The term “Emergence” has its roots in nature and refers to these complex formations, which are properties of self-organization in complex systems. The idea is simple: “simple rules lead to complex results.”

In the 1980s, Craig Reynolds presented a very simple model of this phenomenon, known as Boid’s model. His goal was to develop realistic computer graphics of flocking or schooling behavior. As a result, he wrote a well-known paper titled: Flocks, herds, and schools: A distributed behavioral model. In that paper, he provides a simple model in which individuals obey three rules in order of importance.

  • The first rule is collision avoidance, which has only one purpose — to avoid collisions with their neighbors.
  • The second rule is velocity matching, which ensures that individuals are synchronized in speed and direction by matching their velocity to their neighbors.
  • The third and final rule is flock centering, a proximity rule to ensure that individuals remain close to their neighbors.

It’s counter-intuitive to think that this set of simple rules can create these complex systems without any central command. These complex formations are made entirely possible by having every individual stick to the three simple rules.

Researchers at the Max Planck Institute at the University of Konstanz that studied the school of fish, concluded that being ignorant and uninformed can be a very positive component to the resilience and integrity of the school and the survival of the group. They determined that having uninformed individuals participate in decision-making ends up democratizing group decision-making and prevents extremist individuals from having a disproportionate influence overall.

For example, when leading teams or organizations, collective intelligence can be achieved through decentralization and individualism.

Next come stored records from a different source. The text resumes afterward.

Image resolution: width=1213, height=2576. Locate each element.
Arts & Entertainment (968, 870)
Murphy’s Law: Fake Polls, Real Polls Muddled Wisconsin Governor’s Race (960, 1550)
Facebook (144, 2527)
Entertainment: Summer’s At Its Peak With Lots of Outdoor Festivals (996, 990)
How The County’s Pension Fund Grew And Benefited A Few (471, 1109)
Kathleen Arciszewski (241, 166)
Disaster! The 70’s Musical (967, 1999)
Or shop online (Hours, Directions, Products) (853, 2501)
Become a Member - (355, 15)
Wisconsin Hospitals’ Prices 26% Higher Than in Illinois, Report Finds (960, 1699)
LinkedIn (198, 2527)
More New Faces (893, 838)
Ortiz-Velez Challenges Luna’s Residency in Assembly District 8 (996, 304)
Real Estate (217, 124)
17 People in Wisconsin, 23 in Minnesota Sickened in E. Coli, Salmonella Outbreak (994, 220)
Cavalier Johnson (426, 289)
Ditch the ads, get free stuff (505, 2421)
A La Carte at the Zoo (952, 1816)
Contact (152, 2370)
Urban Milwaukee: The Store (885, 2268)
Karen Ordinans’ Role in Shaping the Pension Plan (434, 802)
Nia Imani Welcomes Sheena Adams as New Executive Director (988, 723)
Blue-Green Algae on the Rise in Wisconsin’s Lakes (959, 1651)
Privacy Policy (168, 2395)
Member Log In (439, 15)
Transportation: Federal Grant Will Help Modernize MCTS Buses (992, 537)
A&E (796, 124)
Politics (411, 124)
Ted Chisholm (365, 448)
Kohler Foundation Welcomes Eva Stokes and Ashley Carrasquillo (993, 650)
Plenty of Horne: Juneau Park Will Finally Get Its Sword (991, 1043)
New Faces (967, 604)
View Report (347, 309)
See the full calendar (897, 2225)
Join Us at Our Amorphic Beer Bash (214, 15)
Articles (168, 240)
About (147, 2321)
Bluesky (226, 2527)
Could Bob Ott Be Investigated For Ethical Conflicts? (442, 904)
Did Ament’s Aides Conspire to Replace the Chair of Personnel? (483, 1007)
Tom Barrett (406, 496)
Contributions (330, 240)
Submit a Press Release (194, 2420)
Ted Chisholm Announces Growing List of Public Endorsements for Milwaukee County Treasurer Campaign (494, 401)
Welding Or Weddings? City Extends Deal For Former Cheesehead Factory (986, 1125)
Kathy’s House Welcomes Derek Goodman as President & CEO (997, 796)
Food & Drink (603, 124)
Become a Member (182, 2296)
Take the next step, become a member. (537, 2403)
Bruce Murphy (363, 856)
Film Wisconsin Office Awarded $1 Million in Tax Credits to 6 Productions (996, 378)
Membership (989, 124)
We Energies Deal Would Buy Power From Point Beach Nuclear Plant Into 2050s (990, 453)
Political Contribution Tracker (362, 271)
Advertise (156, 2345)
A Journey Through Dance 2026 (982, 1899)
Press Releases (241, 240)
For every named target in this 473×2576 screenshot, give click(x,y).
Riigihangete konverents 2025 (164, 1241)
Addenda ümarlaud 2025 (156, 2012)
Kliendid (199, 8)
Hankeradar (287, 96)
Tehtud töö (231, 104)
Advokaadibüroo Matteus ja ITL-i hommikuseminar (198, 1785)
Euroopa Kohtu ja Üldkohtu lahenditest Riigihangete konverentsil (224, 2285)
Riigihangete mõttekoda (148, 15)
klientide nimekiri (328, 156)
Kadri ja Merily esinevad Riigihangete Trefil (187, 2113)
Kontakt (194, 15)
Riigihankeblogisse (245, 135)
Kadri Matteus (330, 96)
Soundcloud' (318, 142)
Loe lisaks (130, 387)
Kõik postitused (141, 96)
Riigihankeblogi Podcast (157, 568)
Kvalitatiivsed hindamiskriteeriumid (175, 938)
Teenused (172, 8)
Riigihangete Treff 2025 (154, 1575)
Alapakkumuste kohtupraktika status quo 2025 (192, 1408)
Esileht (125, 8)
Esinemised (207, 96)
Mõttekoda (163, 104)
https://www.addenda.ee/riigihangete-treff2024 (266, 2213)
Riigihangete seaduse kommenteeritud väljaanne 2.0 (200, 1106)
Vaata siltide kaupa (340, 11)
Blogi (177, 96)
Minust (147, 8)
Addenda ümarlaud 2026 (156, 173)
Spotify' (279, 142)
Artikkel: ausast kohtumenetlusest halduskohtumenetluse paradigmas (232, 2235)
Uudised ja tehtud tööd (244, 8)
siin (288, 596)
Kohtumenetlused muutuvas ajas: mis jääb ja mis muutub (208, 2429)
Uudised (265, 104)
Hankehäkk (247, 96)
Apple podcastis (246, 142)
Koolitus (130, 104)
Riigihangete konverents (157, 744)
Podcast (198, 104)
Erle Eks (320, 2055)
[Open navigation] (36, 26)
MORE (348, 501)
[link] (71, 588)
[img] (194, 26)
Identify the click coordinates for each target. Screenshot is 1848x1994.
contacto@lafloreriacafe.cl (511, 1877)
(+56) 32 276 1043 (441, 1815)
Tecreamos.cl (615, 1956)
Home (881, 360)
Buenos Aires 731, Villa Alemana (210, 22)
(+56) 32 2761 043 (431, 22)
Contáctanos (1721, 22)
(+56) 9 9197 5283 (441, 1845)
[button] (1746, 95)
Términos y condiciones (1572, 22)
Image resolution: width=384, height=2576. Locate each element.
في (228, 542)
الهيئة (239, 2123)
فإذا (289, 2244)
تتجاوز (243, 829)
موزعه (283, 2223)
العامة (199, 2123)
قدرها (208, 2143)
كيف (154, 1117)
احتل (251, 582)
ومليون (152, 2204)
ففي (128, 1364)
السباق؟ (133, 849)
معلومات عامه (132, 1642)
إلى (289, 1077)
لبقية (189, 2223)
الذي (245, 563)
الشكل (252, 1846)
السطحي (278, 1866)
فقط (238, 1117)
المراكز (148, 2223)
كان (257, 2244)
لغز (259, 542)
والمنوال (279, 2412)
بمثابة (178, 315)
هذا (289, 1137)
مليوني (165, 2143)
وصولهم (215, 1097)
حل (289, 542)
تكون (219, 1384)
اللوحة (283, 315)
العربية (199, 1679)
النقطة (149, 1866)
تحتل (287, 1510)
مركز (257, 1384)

Such rules minimize the trade-offs between influence and collective intelligence without killing the momentum of creative problem-solving and, with it, the emergence of co-creation, cooperation, and equal evaluation of ideas.

Moreover, it is the ability to tackle an increasingly complex world by identifying a set of simple rules and adopting them as principles and rules of thumb.

And in the context of problem-solving, more optimized solutions can emerge by applying the 6 thinking models + Emergence Thinking as rules when tackling problems.